United States District Court, E.D. Washington

August 14, 2014

UNITED STATES OF AMERICA, Plaintiff,
v.
ALEX ROBLES-PEREZ, Defendant.

ORDER DENYING MOTION TO VACATE

FRED VAN SICKLE, Senior District Judge.

THIS MATTER comes before the Court based upon Alex Robles-Perez's motion to vacate his conviction on the ground his trial attorney deprived him of effective assistance of counsel in violation of the Eighth Amendment by failing to challenge the removal order that led to his prosecution under 8 U.S.C. § 1326. He is representing himself. The United States is represented by Alison L. Gregoire.

BACKGROUND

Alex Robles-Perez is a citizen of Mexico. On August 23, 2012, an Immigration Enforcement Agent found Mr. Robles-Perez in the Yakima County (Washington) Jail. Subsequent investigation revealed Mr. Robles-Perez had been removed from the United States on a number of occasions. On October 10, 2012, an Indictment was filed charging him with the crime of Alien in the United States after Deportation. 8 U.S.C. § 1326. The United States offered him a "fast track" plea agreement, which he accepted on February 14, 2013.

The plea agreement was presented to the Court pursuant to Federal Rule of Criminal Procedure 11(c)(1)(C). The parties proposed a binding sentence of 30 months imprisonment. (Plea Agreement at 2, 8.) This represented a downward variance of approximately four levels. Besides agreeing to a 30-month prison sentence, Mr. Robles-Perez waived his right to appeal the judgment, and, with one exception, he waived his right to mount a post-conviction challenge. The exception is this: He may seek post-conviction relief on the ground he was denied effective assistance of counsel, but only if his claim is based "on information not now known by [him] and which, in the exercise of due diligence, could not be known by [him] by the time the Court imposes sentence." Id. at 9.

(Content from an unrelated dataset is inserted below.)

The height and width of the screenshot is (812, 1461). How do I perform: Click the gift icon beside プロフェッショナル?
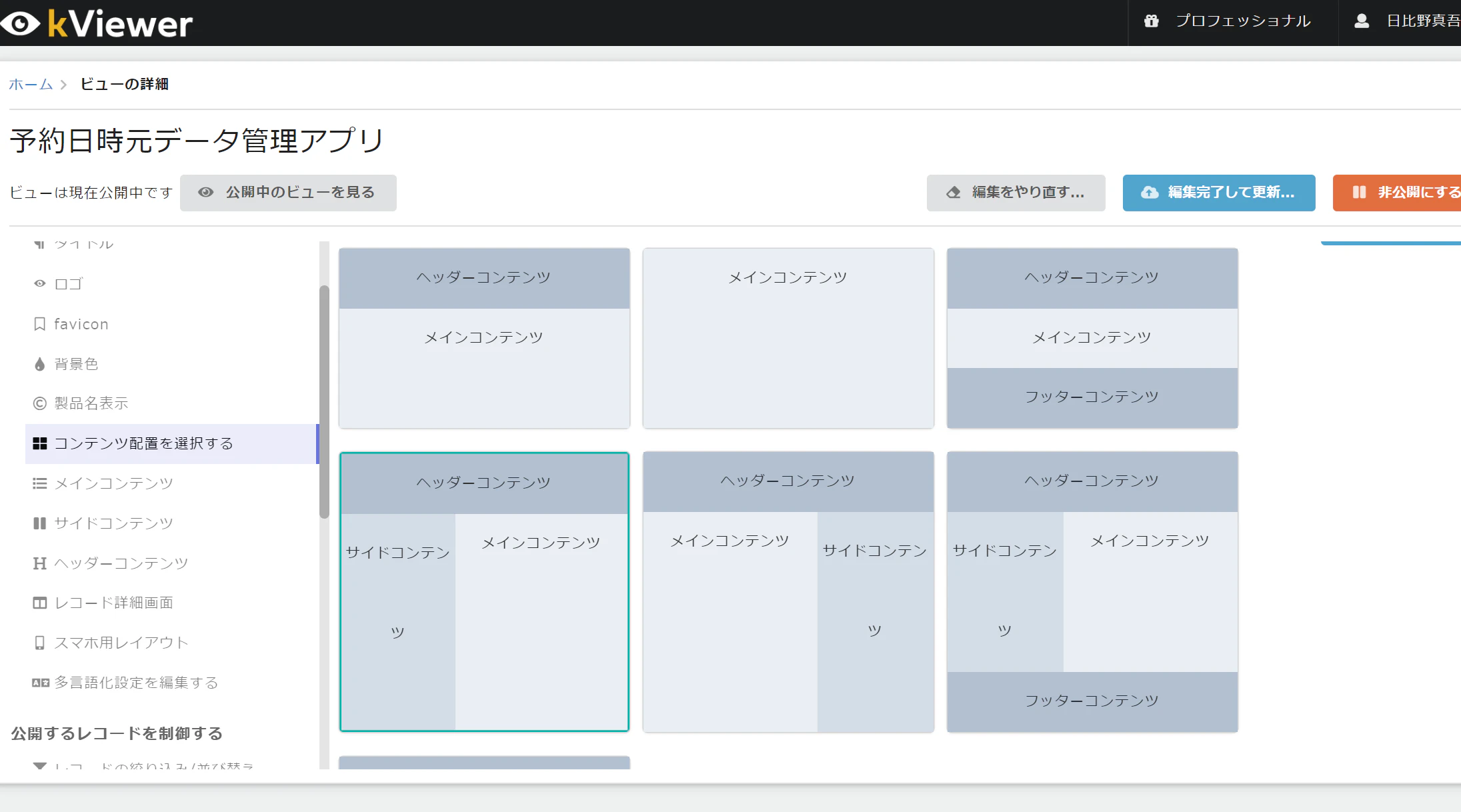pos(1151,21)
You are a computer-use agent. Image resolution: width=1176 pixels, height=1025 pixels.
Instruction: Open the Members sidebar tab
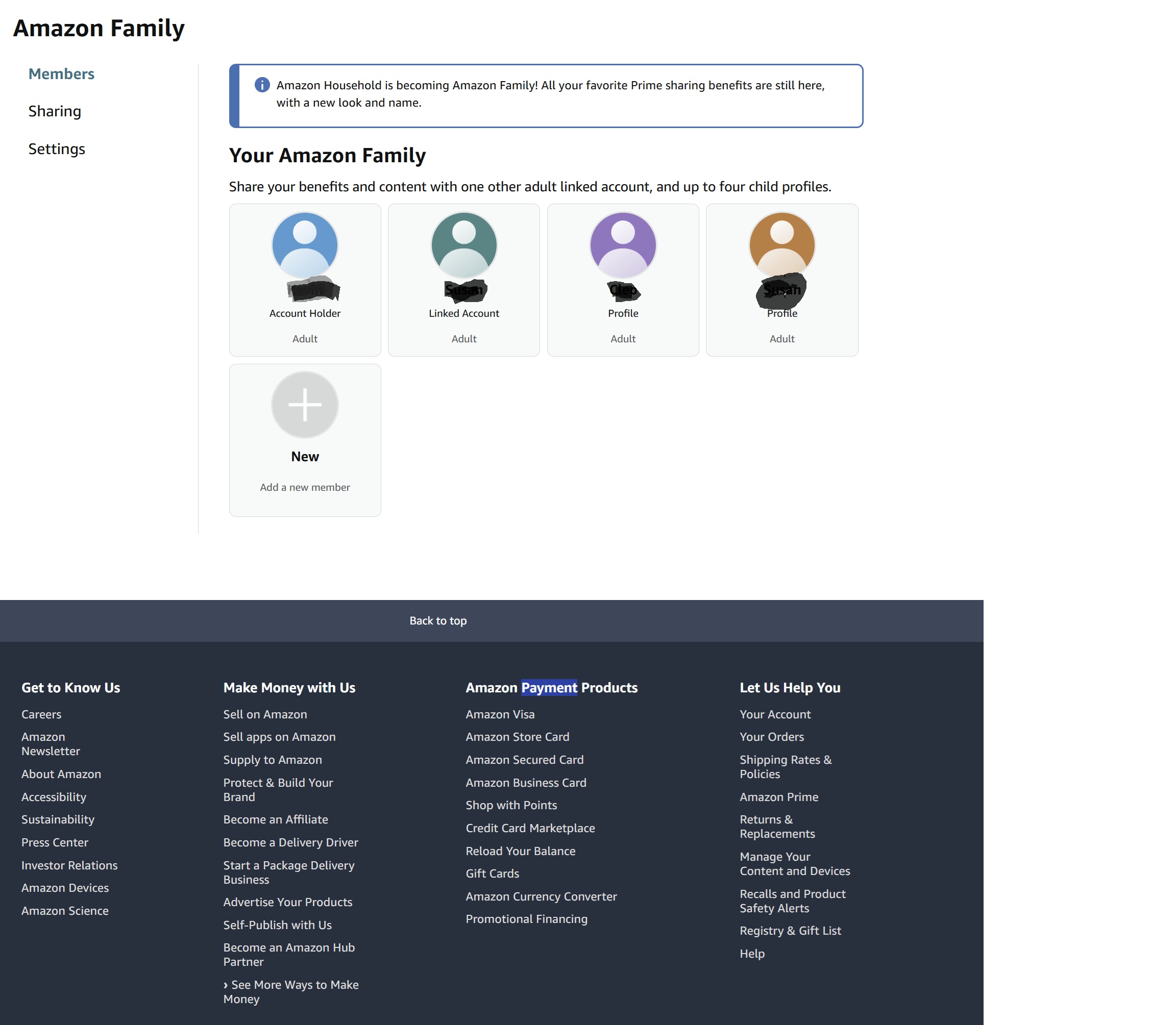click(x=61, y=74)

The Court accepted the proposed plea agreement and, on February 14, 2013, sentenced Mr. Robles-Perez to a term of 30 months imprisonment. He is in the custody of the Bureau of Prisons. On March 27, 2014, he filed a motion to vacate the judgment. 28 U.S.C. § 2255. He alleges the attorney who represented him in the instant action deprived him of effective assistance of counsel in violation of the Eighth Amendment by failing to challenge the removal order that led to his prosecution under 8 U.S.C. § 1326. Mr. Robles-Perez alleges two errors occurred in the underlying removal proceedings. For one thing, he claims there is no evidence he validly waived his right to counsel at the removal hearing. For another thing, he claims the record does not reflect he was advised in Spanish of his right to appeal. ("Motion Under 28 U.S.C. § 2255 To Vacate" at 8.) He maintains the attorney who represented him in the instant action should have noticed the errors that allegedly occurred in the removal hearing.[1]

RULING

Plea Agreement Contains A Valid Waiver Of Post-Conviction Remedies

With one exception, Mr. Robles-Perez expressly waived his right to file a motion to vacate the judgment pursuant to 28 U.S.C. § 2255. The waiver is clear. There is no reason to question its validity. Consequently, Mr. Robes-Perez is bound by its terms. United States v. Jeronimo, 398 F.3d 1149, 1153 (9th Cir.2005) ("[W]e will generally enforce the plain language of a plea agreement if it is clear and unambiguous on its face."). He may not file a § 2255 motion unless he fits within the exception set forth in the Plea Agreement. According to the terms of the exception, he may seek post-conviction relief on the ground he was denied effective assistance of counsel, but only to the extent the claim is based "on information not now known by [him] and which, in the exercise of due diligence, could not be known by [him] by the time the Court imposes sentence." (Plea Agreement at 9.)

Mr. Robles-Perez Waived Ineffective Assistance Claim Based Upon Alleged Defects In Removal Hearing

Mr. Robles-Perez alleges there is no evidence he validly waived his right to counsel at the removal hearing, and he alleges there is no record he was advised in the Spanish language of his right to appeal. However, he may not bring an ineffective assistance claim based upon the preceding allegations unless, at the time he was sentenced in the instant action, he was unaware of the alleged defects in the removal hearing and he could not have discovered them through the exercise of due diligence. Mr. Robles-Perez cannot satisfy that requirement. He was present at the hearing. Presumably, then, he knew what occurred. He knew whether or not he was represented by an attorney, and he knew whether or not he was advised in Spanish of his right to appeal the removal order. Since he knew those things prior to pleading guilty in the instant action, he cannot assert them now as the basis for an ineffective assistance claim.

In response, Mr. Robles-Perez may deny he understood, until now, the legal significance of the omissions that allegedly occurred at the removal hearing. He may be correct. However, a lack of understanding will not save his ineffective assistance claim. The issue is whether he knew, or reasonably should have known, at the time he was sentenced the facts giving rise to the claim he now seeks to assert. It matters not whether he knew the legal significance of those facts. Cf. Hasan v. Galaza, 254 F.3d 1150, 1154 n.3 (9th Cir.2001) (explaining "due diligence" in the context of 28 U.S.C. § 2244(d)(1)(D)).

IT IS HEREBY ORDERED:

1. Alex Robles-Perez's "Motion Under 28 U.S.C. § 2255 to Vacate" (ECF No. 36) is denied.

2. The Court declines to issue a certificate of appealability. 28 U.S.C. § 2253(c)(1)(B).

IT IS SO ORDERED. The District Court Executive is hereby directed to enter this order and furnish copies to Mr. Robles-Perez and to counsel for the United States.